Chloe Dragon Smith, 27

Yellowknife, Northwest Territories

Chloe is a Metis woman of Chipewyan and European heritage who grew up close to her Indigenous cultural values and learned traditional skills for living on the land. This northern upbringing shapes her values today. Chloe is a trained canoe instructor, an open water scuba diver, an avid hiker and a hockey player.

While educated in science, she has found her niche in working with people on the social/cultural benefits of the natural world. Currently, Chloe works with the Canadian Parks Council as an executive project leader. She is co-chairing an intergenerational citizen working group called Connecting a New Generation with Nature. The working group has created a document called The Nature Playbook: Take action to connect a new generation of Canadians with nature. It was adopted by the International Union for Conservation of Nature as a global best practice, which led to it being featured at the 2016 World Conservation Congress.

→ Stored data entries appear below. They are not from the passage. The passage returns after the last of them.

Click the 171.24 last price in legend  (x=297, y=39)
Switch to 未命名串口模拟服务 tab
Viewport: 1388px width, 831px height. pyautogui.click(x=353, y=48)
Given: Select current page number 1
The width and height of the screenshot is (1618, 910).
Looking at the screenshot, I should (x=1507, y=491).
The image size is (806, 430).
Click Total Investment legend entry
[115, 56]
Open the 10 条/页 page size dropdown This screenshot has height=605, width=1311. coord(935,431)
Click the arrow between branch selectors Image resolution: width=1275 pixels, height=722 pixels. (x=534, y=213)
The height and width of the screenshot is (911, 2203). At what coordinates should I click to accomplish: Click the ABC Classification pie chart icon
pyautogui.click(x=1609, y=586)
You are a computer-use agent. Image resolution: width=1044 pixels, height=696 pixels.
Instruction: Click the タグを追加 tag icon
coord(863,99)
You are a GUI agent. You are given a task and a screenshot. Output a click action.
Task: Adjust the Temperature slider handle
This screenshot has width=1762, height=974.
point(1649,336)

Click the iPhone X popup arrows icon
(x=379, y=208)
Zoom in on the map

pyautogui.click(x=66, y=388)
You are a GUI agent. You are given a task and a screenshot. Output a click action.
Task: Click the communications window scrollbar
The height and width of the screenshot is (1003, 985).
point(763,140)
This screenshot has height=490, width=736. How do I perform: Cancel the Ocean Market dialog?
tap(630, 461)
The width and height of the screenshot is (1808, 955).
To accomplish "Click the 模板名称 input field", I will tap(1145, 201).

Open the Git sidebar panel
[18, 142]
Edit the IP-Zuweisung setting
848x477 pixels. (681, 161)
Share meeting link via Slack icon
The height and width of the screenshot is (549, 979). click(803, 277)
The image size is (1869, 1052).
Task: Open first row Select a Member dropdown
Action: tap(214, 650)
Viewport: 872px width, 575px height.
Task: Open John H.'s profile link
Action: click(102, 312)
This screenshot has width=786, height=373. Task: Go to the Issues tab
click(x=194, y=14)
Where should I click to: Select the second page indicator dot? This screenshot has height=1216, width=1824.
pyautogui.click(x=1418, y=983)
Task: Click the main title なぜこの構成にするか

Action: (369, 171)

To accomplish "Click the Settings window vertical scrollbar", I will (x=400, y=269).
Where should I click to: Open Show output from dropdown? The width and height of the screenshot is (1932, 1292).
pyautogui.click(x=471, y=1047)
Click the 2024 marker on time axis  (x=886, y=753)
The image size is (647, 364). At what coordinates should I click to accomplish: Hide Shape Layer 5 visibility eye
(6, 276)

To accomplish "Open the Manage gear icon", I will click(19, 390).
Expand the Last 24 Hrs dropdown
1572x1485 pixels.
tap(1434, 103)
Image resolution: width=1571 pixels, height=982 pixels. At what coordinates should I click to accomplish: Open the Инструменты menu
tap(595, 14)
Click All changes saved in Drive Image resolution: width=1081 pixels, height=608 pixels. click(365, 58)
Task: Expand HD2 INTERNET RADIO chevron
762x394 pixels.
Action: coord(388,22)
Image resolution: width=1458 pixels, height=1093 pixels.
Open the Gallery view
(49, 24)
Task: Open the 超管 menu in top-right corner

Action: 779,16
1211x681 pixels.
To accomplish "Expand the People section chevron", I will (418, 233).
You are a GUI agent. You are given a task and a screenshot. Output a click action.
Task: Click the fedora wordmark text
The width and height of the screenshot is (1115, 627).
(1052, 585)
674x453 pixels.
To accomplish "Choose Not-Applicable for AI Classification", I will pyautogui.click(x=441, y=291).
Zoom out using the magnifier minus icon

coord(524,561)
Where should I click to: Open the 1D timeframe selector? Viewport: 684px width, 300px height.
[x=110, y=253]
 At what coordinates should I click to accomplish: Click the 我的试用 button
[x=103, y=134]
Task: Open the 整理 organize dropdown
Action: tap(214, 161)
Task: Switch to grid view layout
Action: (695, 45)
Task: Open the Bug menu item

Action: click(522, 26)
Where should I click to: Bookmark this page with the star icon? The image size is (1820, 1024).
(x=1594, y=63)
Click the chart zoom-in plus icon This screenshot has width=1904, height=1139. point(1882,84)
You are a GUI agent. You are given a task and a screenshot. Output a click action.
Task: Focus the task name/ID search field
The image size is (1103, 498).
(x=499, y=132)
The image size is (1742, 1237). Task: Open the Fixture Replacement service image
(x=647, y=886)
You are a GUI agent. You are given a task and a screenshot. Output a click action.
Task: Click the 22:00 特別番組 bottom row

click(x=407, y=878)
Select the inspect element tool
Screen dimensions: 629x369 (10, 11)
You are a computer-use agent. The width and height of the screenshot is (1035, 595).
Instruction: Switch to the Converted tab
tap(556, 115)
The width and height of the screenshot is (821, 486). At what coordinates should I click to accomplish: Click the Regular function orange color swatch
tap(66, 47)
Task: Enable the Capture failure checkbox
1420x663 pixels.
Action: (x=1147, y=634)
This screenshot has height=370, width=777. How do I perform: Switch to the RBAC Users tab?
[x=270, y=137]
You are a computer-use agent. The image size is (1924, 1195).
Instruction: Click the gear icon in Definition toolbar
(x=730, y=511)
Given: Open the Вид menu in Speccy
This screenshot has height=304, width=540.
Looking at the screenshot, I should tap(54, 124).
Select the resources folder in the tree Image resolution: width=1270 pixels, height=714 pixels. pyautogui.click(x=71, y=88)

Today, Chloe continues to share The Nature Playbook at conferences around Canada, while working on new collaborative projects with the Canadian Parks Council. In April 2017, she was named the first Young Woman for Nature, by Nature Canada’s Women for Nature. She was also appointed by Canada’s minister of the environment and climate change and Alberta’s minister for environment and parks to the National Advisory Panel for Canada Target 1 – the conservation target aiming to protect 17 per cent of Canada’s land and water by 2020.

“Sustainability to me means balance. That means living in harmony with all systems and making decisions to actively maintain that harmony.”


Audrey Morin, 24

Montréal

Audrey is a champion of Canada’s natural spaces and the manner in which we perceive them. As a Master’s candidate at the University of Québec at Montréal in Tourism Development, Audrey is exploring the promotion of tourism in Québec’s most remote outposts, contrasting this with a natural resource-based approach to development.

In doing so, she is breaking down long-held preconceptions about how ecotourism development is seen and its saviour context, critically analysing the opportunities and returns for transitioning communities, notably those of the Côte-Nord region in Québec.

In her past work, Audrey has contributed to The Starfish environmental magazine, educated for Parks Canada, participated in Students on Ice Arctic Expeditions, taught for an environmental education organization in the Saguenay and contributed her volunteer labour to dozens of people and other organizations across the country.

“I’ve met so many inspiring people in my life, but what makes them special is their ability to be themselves and to do what it means for them and not what society dictates.”


Mac Balacano, 28

Winnipeg

Mac has developed a specialty integrating sustainability into telecommunications products and services.

He was responsible for BlackBerry’s first life cycle analysis on BlackBerry smartphones, and has gone on to create Bell MTS’s corporate social responsibility policy and report, its supplier code of conduct and a wireless device recycling program. In addition, he has also steadily improved Bell MTS’s CDP Climate Change disclosure.

Mac’s passion has also translated over to tackling various social issues in his community, volunteering on the board of directors for six organizations in Winnipeg that focus on caring for individuals with disabilities, providing social housing programs, helping new immigrants find professional work and various youth engagement programs.

“Focusing on the greatest aspects of our humanity (such as passion, creativity and love) and pairing that with sound business practices and the latest technology is what will help us build a truly sustainable society.”